Dabei ist seine Masche einfach und schnell erklärt: Englische Songs werden auf Platt übersetzt und live vorgetragen. Was aber alles dahintersteckt, erfuhren die begeisterten Besucher des „Kuckucksnestes“ am Freitagabend in einem mehrstündigen Soloprogramm.
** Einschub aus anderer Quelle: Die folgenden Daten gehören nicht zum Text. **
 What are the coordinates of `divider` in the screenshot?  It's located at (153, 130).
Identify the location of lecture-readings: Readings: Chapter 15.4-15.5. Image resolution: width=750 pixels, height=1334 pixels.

Mit fünf Gitarren in unterschiedlichen Akkord-, Kapodaster- oder Normalstimmungen, darunter eine exotische neunsaitige Waldzither („die läuft in G-Dur“), legte das Multitalent aus Varel los. Und er überzeugt, der „Still Jürn“, also der ruhige, nachdenkliche Liebhaber der leisen Töne, wenn er aus „Father and Son“ ein „Vader und Söhn“, aus „Yesterday“ ein „Güstern weer“, aus „Imagine“ ein „Stell di maal vör“ und schließlich aus „Tears in Heaven“ ein mitreißendes „Traanen in’t Hemel“ gestaltet.

Keinem Song nimmt er die Seele oder verfremdet sie. Vielmehr weiß er genau, wo die Grenze des Zumutbaren liegt. Selbstverständlich hält es der „Boxer“ von „Simon und Furunkel“ aus, wenn das Publikum zum Beckenstativ und Schlagzeuger umfunktioniert wird. Köstlich auch die Umwandlung des Nancy-Sinatra-Hits „These Boots Are Made for Walking“ in die Version mit Slide-Gitarre. Wenn Jürn Cornelius das Opening zu „St. Pepper“ von den „Buddels-Beatles“ mit der Querflöte nachzeichnet, das „We Will Rock You“ von Queen vom Publikum auf Müllsäcken à 60 Liter begleiten lässt, dann verrät sich der gelernte Schauspieler, der genau weiß, wie man mit dem Publikum umgeht.
Stings Musik erfährt eine effektive Begleitung auf dem „Grummelpott“ (der richtige Name lautet übrigens Spring drum), ein schottisches Lied brauchte genau die drei Akkorde der Concertina, und gegen das real existierende „Grundschulblockflötentrauma“ half tatsächlich die Zweifach-Version auf Sopran- und Altflöte.

Dabei ist aber nicht zu vergessen, dass hinter all dem bunten Treiben auf der Bühne ein pingelig genau hörender Musiker steht, der bis ins letzte melodische und akkordische Detail seine Gitarren zu spielen weiß und jeden Rhythmus exakt erfasst.
Nicht einmal das so einfach gestrickte „Dat du min Leevsten büst“ beließ er in seinem schlichten Dreiertakt. Was anfangs in holprigem Englisch bewusst für Heiterkeit sorgte, erklang am Ende als Zugabe im durchstrukturierten, weichen Arpeggio der Gitarre und ganz zartem Gesang, in den die Zuhörer bereitwillig einstimmten.